Poor outcomes were connected to heart failure, acute respiratory distress syndrome (ARDS), and renal failure. Compared to non-severe cases, individuals with severe COVID-19 more often need mechanical ventilation and renal replacement therapy. Prehospital comorbidities are an important factor in children as well (24). according to evidence from Middle East respiratory syndrome (MERS) or the flu, patients who have been given corticosteroids have longer viral replication, need mechanical ventilation, and have a higher death rate (25-28). However, systemic corticosteroids may improve all-cause mortality in critically ill patients with COVID-19, according to the results of a meta-analysis of clinical studies (29). Antibiotics are prescribed to most COVID-19 patients, even though the estimated prevalence of bacterial co-infection is much lower (30). In patients with COVID-19, the usage of unnecessary antibiotics is likely to be considerable. In addition, we found that adults used much more antibiotics than children. Nonetheless, antibiotics were given to around 40% of the children studied.

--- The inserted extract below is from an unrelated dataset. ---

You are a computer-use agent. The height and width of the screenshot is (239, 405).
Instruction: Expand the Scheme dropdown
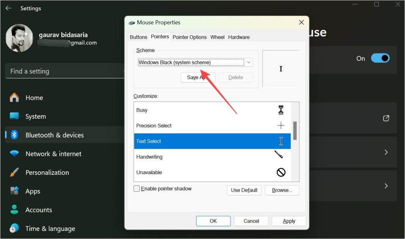tap(195, 62)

This meta-analysis has some advantages. The most remarkable advantage of our study may be the investigation of COVID-19 characteristics in adult and pediatric patients during the early phases of the pandemic, which is carried entirely during the wild-type SARS-CoV-2 (Wuhan’s strain) circulation in the first six months of the pandemic. Given that the beta, alpha, delta, and gamma strains were discovered in May, September, October, and November of 2020, respectively, the current study mainly analyzes clinical, and radiological findings and clinical outcomes of the disease during the COVID-19 initial phase induced by Wuhan strain. Second, we collected our data from more than 25,000 articles based on five different databases, increasing the comprehensiveness of this review. Third, we used almost all data about pediatric patients in our systematic review; however, articles about pediatric patients were published later. Fourth, our results were analyzed by two different software, and three experts checked quantitatively and qualitatively. Finally, the authors recommend that future studies focus on the various phases of the pandemic when performing similar studies. There are some limitations to our study. For example, the results could have been influenced by different research locations, methodology, and outcome measures. Another drawback was the inclusion of different types of research, which may inadvertently influence the conclusions based on the strengths and limitations of each study.
6. Conclusions
Although children were afflicted less than adults in the early stages of the pandemic and had lower mortality, clinical and radiological findings, as well as prognostic factors, did not differ significantly between adults and children. However, with the introduction of novel variants, clinical signs and symptoms, complications, and outcomes have all changed significantly in children.